STF retoma julgamento de revisão da vida toda com 4 votos contra aposentados optarem pela opção mais vantajosa

STF retoma julgamento de revisão da vida toda com 4 votos contra aposentados optarem pela opção mais vantajosa

O Supremo Tribunal Federal (STF) irá retomar, entre os dias 14 e 25 de novembro, o julgamento crucial que definirá o futuro da Revisão da Vida Toda. A tese, que permitia aos aposentados incluir no cálculo de seus benefícios as contribuições previdenciárias anteriores a julho de 1994, teve sua validade questionada por uma recente mudança de entendimento da própria Corte.

A análise, que ocorrerá no Plenário Virtual, trata dos embargos de declaração no RE 1.276.977 e decidirá se a decisão anterior, favorável aos aposentados, continuará produzindo efeitos jurídicos ou se será definitivamente anulada, beneficiando a União.

VOTAÇÃO INTERROMPIDA

O julgamento foi interrompido em junho por um pedido de vista da ministra Cármen Lúcia e retorna com um placar parcial que indica uma tendência de reviravolta no tema:

  • Pelo cancelamento da tese: Alexandre de Moraes (Relator), Cristiano Zanin, Gilmar Mendes, e Luís Roberto Barroso votaram pela aplicação da nova tese (contrária aos aposentados) aos processos pendentes.
  • Pela manutenção (com restrições): André Mendonça e Rosa Weber (aposentada, antecipou o voto) defenderam a possibilidade de revisão dos benefícios, mas com a imposição de um marco temporal mais restritivo.

REVIRAVOLTA EM POTENCIAL

A controvérsia decorre de uma guinada jurisprudencial do STF. Inicialmente, a Corte havia reconhecido, por meio de um Recurso Extraordinário (RE), o direito dos segurados de optarem pela regra de cálculo mais vantajosa.

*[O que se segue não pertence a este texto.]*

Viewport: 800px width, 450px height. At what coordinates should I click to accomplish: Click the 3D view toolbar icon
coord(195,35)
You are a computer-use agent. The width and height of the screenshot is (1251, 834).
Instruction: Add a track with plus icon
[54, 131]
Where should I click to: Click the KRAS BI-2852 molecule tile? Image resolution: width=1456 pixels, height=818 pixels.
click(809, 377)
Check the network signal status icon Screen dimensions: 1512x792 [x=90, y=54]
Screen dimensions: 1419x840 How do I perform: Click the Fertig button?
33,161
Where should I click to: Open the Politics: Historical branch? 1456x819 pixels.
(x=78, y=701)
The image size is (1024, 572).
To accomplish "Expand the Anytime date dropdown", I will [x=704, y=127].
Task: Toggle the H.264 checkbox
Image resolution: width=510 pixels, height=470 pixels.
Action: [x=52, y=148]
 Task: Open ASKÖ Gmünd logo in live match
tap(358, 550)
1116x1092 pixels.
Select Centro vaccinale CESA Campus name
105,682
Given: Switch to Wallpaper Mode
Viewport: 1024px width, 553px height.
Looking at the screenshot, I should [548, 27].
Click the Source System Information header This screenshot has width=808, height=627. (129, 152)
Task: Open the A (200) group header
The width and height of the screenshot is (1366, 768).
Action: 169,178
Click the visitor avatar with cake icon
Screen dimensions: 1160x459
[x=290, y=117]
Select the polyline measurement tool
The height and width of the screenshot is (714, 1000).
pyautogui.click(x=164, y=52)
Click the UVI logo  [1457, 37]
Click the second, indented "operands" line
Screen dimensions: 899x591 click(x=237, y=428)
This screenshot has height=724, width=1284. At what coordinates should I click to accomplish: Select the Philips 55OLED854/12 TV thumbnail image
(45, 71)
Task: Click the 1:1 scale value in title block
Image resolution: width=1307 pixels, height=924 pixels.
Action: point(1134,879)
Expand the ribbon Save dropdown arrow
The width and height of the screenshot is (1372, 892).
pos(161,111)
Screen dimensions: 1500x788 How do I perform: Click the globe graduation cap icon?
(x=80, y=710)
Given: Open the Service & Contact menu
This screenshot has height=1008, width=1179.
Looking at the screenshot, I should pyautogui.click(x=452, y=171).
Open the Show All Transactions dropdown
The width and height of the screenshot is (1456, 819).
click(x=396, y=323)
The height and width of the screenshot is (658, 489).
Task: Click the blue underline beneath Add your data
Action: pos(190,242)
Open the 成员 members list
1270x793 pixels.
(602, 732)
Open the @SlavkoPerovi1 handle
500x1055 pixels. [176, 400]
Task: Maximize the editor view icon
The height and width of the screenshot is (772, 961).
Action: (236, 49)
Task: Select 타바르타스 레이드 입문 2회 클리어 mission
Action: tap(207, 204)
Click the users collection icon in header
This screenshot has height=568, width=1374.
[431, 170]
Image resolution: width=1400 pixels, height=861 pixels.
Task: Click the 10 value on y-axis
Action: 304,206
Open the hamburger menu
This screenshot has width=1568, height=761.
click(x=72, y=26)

Contudo, em março de 2024, o Plenário reverteu esse entendimento ao julgar duas Ações Diretas de Inconstitucionalidade (ADIs) que questionavam a Lei dos Planos de Benefícios da Previdência Social (Lei 8.213/91).

O efeito prático das ADIs foi anular a premissa que sustentava a Revisão da Vida Toda. Agora, o objeto principal dos embargos de declaração é definir o alcance dessa decisão mais recente: se ela deve retroagir para anular o entendimento anterior (o do RE) e, consequentemente, afetar milhares de processos sobre o tema em tramitação em todo o país.